§ PROBLEM STATEMENT:
Transcribe the stretch of entries below from the line with "Given: Click the" through the line with "This screenshot has", exactly and with both ends included; leave out all other lines.

§ AVAILABLE DATA:
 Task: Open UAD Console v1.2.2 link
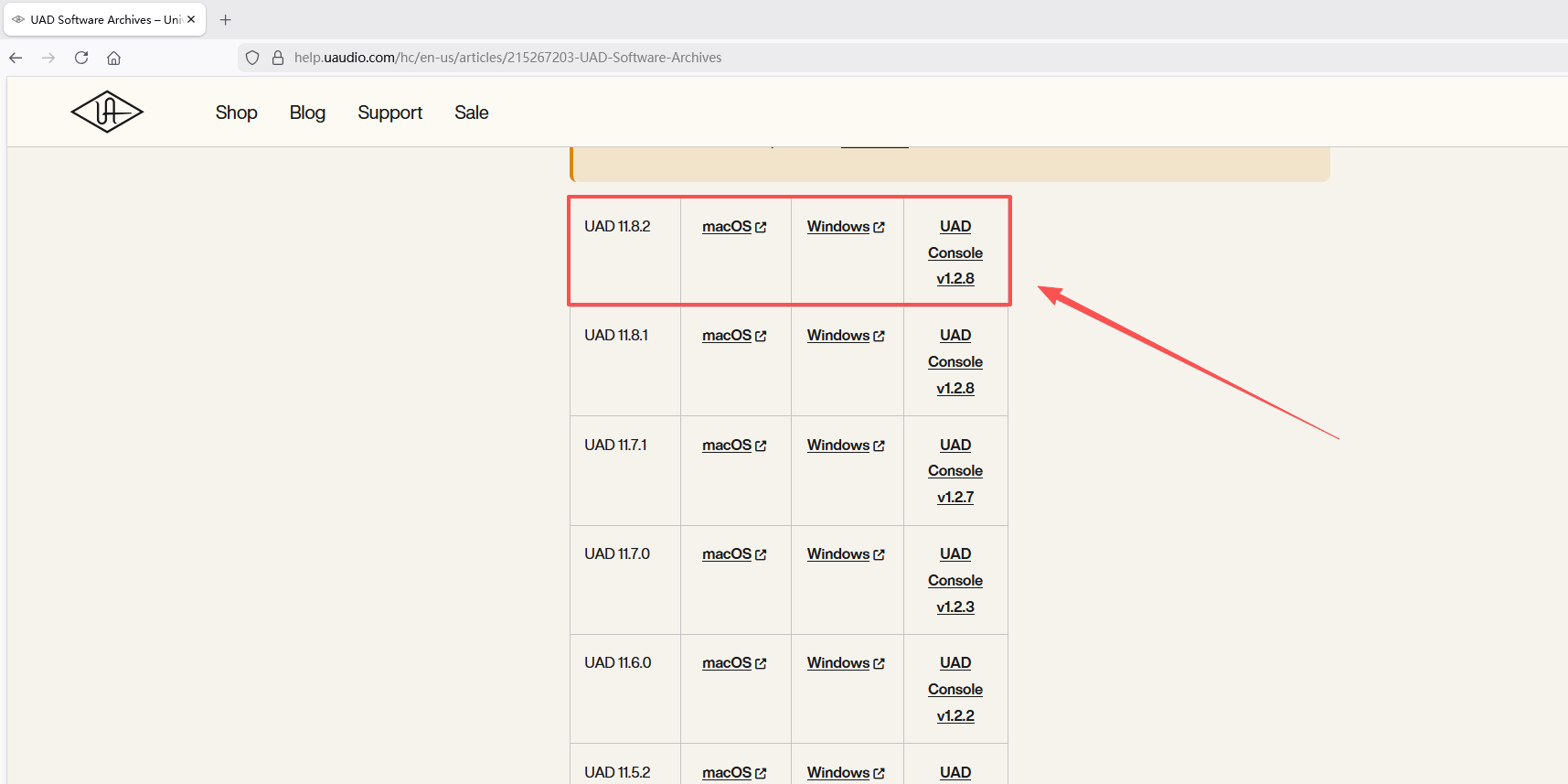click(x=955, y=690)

...

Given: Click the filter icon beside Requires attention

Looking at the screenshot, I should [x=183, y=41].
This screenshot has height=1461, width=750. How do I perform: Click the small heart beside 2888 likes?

§ THE COMPLETED TASK:
Given: Click the filter icon beside Requires attention

Looking at the screenshot, I should [x=183, y=41].
This screenshot has height=1461, width=750. How do I perform: Click the small heart beside 2888 likes?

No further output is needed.